▶ _Exercise objective_
Repeat the entries exactly as they appear.

Collected data entries:
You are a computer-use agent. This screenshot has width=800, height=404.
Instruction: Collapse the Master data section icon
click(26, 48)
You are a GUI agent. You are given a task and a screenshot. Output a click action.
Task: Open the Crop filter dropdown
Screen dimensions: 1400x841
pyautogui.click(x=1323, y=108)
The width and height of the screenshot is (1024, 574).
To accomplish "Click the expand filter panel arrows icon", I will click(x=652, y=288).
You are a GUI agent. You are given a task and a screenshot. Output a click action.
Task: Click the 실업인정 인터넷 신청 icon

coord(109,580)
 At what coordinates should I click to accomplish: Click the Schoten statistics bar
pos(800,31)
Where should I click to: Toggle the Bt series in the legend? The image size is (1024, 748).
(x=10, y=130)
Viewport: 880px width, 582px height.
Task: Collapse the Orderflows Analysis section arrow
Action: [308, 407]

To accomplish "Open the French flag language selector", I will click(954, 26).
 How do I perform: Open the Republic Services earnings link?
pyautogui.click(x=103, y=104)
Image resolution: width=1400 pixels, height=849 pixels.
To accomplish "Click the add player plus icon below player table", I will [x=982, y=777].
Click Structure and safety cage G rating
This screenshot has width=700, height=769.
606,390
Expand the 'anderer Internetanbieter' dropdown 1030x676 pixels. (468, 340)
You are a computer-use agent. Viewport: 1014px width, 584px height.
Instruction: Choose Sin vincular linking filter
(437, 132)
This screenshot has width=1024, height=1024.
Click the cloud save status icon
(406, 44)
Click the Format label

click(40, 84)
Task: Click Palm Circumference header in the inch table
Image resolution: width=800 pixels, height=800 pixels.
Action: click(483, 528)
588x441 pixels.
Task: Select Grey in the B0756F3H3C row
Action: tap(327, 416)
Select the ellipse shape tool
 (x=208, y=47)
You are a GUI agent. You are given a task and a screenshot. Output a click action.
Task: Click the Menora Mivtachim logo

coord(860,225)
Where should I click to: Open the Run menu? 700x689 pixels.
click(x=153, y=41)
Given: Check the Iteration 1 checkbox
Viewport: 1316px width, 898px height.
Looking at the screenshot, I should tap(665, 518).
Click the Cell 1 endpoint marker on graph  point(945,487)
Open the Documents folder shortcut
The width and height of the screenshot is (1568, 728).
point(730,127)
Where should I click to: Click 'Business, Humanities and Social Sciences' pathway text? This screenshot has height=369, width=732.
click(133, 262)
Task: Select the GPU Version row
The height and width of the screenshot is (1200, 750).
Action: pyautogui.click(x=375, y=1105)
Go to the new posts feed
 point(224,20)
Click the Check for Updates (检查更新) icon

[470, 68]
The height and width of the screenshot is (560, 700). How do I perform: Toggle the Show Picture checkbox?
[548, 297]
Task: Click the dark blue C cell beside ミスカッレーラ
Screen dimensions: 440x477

▶ _Result of the task_
You are a computer-use agent. This screenshot has width=800, height=404.
Instruction: Collapse the Master data section icon
click(26, 48)
You are a GUI agent. You are given a task and a screenshot. Output a click action.
Task: Open the Crop filter dropdown
Screen dimensions: 1400x841
pyautogui.click(x=1323, y=108)
The width and height of the screenshot is (1024, 574).
To accomplish "Click the expand filter panel arrows icon", I will click(x=652, y=288).
You are a GUI agent. You are given a task and a screenshot. Output a click action.
Task: Click the 실업인정 인터넷 신청 icon

coord(109,580)
 At what coordinates should I click to accomplish: Click the Schoten statistics bar
pos(800,31)
Where should I click to: Toggle the Bt series in the legend? The image size is (1024, 748).
(x=10, y=130)
Viewport: 880px width, 582px height.
Task: Collapse the Orderflows Analysis section arrow
Action: [308, 407]

To accomplish "Open the French flag language selector", I will click(954, 26).
 How do I perform: Open the Republic Services earnings link?
pyautogui.click(x=103, y=104)
Image resolution: width=1400 pixels, height=849 pixels.
To accomplish "Click the add player plus icon below player table", I will [x=982, y=777].
Click Structure and safety cage G rating
This screenshot has width=700, height=769.
606,390
Expand the 'anderer Internetanbieter' dropdown 1030x676 pixels. (468, 340)
You are a computer-use agent. Viewport: 1014px width, 584px height.
Instruction: Choose Sin vincular linking filter
(437, 132)
This screenshot has width=1024, height=1024.
Click the cloud save status icon
(406, 44)
Click the Format label

click(40, 84)
Task: Click Palm Circumference header in the inch table
Image resolution: width=800 pixels, height=800 pixels.
Action: click(483, 528)
588x441 pixels.
Task: Select Grey in the B0756F3H3C row
Action: tap(327, 416)
Select the ellipse shape tool
 (x=208, y=47)
You are a GUI agent. You are given a task and a screenshot. Output a click action.
Task: Click the Menora Mivtachim logo

coord(860,225)
Where should I click to: Open the Run menu? 700x689 pixels.
click(x=153, y=41)
Given: Check the Iteration 1 checkbox
Viewport: 1316px width, 898px height.
Looking at the screenshot, I should tap(665, 518).
Click the Cell 1 endpoint marker on graph  point(945,487)
Open the Documents folder shortcut
The width and height of the screenshot is (1568, 728).
point(730,127)
Where should I click to: Click 'Business, Humanities and Social Sciences' pathway text? This screenshot has height=369, width=732.
click(133, 262)
Task: Select the GPU Version row
The height and width of the screenshot is (1200, 750).
Action: pyautogui.click(x=375, y=1105)
Go to the new posts feed
 point(224,20)
Click the Check for Updates (检查更新) icon

[470, 68]
The height and width of the screenshot is (560, 700). How do I perform: Toggle the Show Picture checkbox?
[548, 297]
Task: Click the dark blue C cell beside ミスカッレーラ
Screen dimensions: 440x477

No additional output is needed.